◆ THE PROBLEM ◆
Every record that follows must be set down word for word.

DATA FOR THIS TASK Start Marker

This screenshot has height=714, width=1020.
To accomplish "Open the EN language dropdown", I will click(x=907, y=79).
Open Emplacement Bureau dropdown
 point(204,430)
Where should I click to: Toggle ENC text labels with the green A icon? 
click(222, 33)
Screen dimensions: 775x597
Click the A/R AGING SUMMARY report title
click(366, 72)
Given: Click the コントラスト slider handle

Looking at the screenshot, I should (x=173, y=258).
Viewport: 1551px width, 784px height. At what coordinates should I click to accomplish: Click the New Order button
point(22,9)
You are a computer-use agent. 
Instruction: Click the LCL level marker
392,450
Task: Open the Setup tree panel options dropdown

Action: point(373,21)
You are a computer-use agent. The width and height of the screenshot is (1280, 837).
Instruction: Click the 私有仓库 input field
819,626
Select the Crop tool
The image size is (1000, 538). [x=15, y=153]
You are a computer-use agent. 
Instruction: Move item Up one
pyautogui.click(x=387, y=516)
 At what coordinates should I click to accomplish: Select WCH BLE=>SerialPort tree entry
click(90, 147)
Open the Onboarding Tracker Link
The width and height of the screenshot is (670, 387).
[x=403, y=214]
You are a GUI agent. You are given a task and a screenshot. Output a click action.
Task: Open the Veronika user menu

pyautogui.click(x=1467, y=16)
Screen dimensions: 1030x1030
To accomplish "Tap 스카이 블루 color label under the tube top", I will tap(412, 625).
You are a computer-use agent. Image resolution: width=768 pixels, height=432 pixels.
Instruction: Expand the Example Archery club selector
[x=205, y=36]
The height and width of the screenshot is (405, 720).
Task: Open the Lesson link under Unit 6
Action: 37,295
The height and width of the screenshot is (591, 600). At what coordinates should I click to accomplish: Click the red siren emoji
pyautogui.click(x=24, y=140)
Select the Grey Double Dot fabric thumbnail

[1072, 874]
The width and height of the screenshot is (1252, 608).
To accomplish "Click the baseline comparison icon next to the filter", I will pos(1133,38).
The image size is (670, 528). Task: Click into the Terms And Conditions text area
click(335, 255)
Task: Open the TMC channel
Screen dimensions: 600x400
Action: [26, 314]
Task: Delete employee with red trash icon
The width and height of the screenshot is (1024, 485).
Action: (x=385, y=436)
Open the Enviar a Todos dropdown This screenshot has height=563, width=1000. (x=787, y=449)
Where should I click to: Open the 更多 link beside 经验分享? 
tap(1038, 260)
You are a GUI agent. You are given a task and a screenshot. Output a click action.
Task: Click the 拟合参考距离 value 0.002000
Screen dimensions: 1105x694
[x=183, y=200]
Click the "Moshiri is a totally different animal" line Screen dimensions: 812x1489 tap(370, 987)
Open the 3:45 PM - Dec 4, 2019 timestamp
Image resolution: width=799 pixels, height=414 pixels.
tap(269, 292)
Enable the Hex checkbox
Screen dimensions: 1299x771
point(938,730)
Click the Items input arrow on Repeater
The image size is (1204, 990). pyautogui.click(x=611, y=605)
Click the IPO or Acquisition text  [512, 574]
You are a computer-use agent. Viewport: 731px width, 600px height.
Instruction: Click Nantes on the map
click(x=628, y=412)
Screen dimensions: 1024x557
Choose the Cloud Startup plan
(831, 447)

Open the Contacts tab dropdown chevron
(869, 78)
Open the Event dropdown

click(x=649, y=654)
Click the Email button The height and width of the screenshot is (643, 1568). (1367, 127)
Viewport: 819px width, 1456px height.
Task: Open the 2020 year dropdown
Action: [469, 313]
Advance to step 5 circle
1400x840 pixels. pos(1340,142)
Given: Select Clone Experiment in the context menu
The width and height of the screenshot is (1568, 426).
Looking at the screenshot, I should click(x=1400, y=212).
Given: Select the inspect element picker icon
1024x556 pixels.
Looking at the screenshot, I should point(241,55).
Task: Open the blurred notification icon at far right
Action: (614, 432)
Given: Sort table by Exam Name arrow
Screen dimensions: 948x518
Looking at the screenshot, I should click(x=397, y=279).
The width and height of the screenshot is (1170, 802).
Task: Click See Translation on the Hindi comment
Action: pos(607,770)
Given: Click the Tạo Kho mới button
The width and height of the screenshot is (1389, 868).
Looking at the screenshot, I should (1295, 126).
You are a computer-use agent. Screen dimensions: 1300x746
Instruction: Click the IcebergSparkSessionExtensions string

DATA FOR THIS TASK End Marker

◆ COMPLETED EXERCISE ◆
This screenshot has height=714, width=1020.
To accomplish "Open the EN language dropdown", I will click(x=907, y=79).
Open Emplacement Bureau dropdown
 point(204,430)
Where should I click to: Toggle ENC text labels with the green A icon? 
click(222, 33)
Screen dimensions: 775x597
Click the A/R AGING SUMMARY report title
click(366, 72)
Given: Click the コントラスト slider handle

Looking at the screenshot, I should (x=173, y=258).
Viewport: 1551px width, 784px height. At what coordinates should I click to accomplish: Click the New Order button
point(22,9)
You are a computer-use agent. 
Instruction: Click the LCL level marker
392,450
Task: Open the Setup tree panel options dropdown

Action: point(373,21)
You are a computer-use agent. The width and height of the screenshot is (1280, 837).
Instruction: Click the 私有仓库 input field
819,626
Select the Crop tool
The image size is (1000, 538). [x=15, y=153]
You are a computer-use agent. 
Instruction: Move item Up one
pyautogui.click(x=387, y=516)
 At what coordinates should I click to accomplish: Select WCH BLE=>SerialPort tree entry
click(90, 147)
Open the Onboarding Tracker Link
The width and height of the screenshot is (670, 387).
[x=403, y=214]
You are a GUI agent. You are given a task and a screenshot. Output a click action.
Task: Open the Veronika user menu

pyautogui.click(x=1467, y=16)
Screen dimensions: 1030x1030
To accomplish "Tap 스카이 블루 color label under the tube top", I will tap(412, 625).
You are a computer-use agent. Image resolution: width=768 pixels, height=432 pixels.
Instruction: Expand the Example Archery club selector
[x=205, y=36]
The height and width of the screenshot is (405, 720).
Task: Open the Lesson link under Unit 6
Action: 37,295
The height and width of the screenshot is (591, 600). At what coordinates should I click to accomplish: Click the red siren emoji
pyautogui.click(x=24, y=140)
Select the Grey Double Dot fabric thumbnail

[1072, 874]
The width and height of the screenshot is (1252, 608).
To accomplish "Click the baseline comparison icon next to the filter", I will pos(1133,38).
The image size is (670, 528). Task: Click into the Terms And Conditions text area
click(335, 255)
Task: Open the TMC channel
Screen dimensions: 600x400
Action: [26, 314]
Task: Delete employee with red trash icon
The width and height of the screenshot is (1024, 485).
Action: (x=385, y=436)
Open the Enviar a Todos dropdown This screenshot has height=563, width=1000. (x=787, y=449)
Where should I click to: Open the 更多 link beside 经验分享? 
tap(1038, 260)
You are a GUI agent. You are given a task and a screenshot. Output a click action.
Task: Click the 拟合参考距离 value 0.002000
Screen dimensions: 1105x694
[x=183, y=200]
Click the "Moshiri is a totally different animal" line Screen dimensions: 812x1489 tap(370, 987)
Open the 3:45 PM - Dec 4, 2019 timestamp
Image resolution: width=799 pixels, height=414 pixels.
tap(269, 292)
Enable the Hex checkbox
Screen dimensions: 1299x771
point(938,730)
Click the Items input arrow on Repeater
The image size is (1204, 990). pyautogui.click(x=611, y=605)
Click the IPO or Acquisition text  [512, 574]
You are a computer-use agent. Viewport: 731px width, 600px height.
Instruction: Click Nantes on the map
click(x=628, y=412)
Screen dimensions: 1024x557
Choose the Cloud Startup plan
(831, 447)

Open the Contacts tab dropdown chevron
(869, 78)
Open the Event dropdown

click(x=649, y=654)
Click the Email button The height and width of the screenshot is (643, 1568). (1367, 127)
Viewport: 819px width, 1456px height.
Task: Open the 2020 year dropdown
Action: [469, 313]
Advance to step 5 circle
1400x840 pixels. pos(1340,142)
Given: Select Clone Experiment in the context menu
The width and height of the screenshot is (1568, 426).
Looking at the screenshot, I should click(x=1400, y=212).
Given: Select the inspect element picker icon
1024x556 pixels.
Looking at the screenshot, I should point(241,55).
Task: Open the blurred notification icon at far right
Action: (614, 432)
Given: Sort table by Exam Name arrow
Screen dimensions: 948x518
Looking at the screenshot, I should click(x=397, y=279).
The width and height of the screenshot is (1170, 802).
Task: Click See Translation on the Hindi comment
Action: pos(607,770)
Given: Click the Tạo Kho mới button
The width and height of the screenshot is (1389, 868).
Looking at the screenshot, I should (1295, 126).
You are a computer-use agent. Screen dimensions: 1300x746
Instruction: Click the IcebergSparkSessionExtensions string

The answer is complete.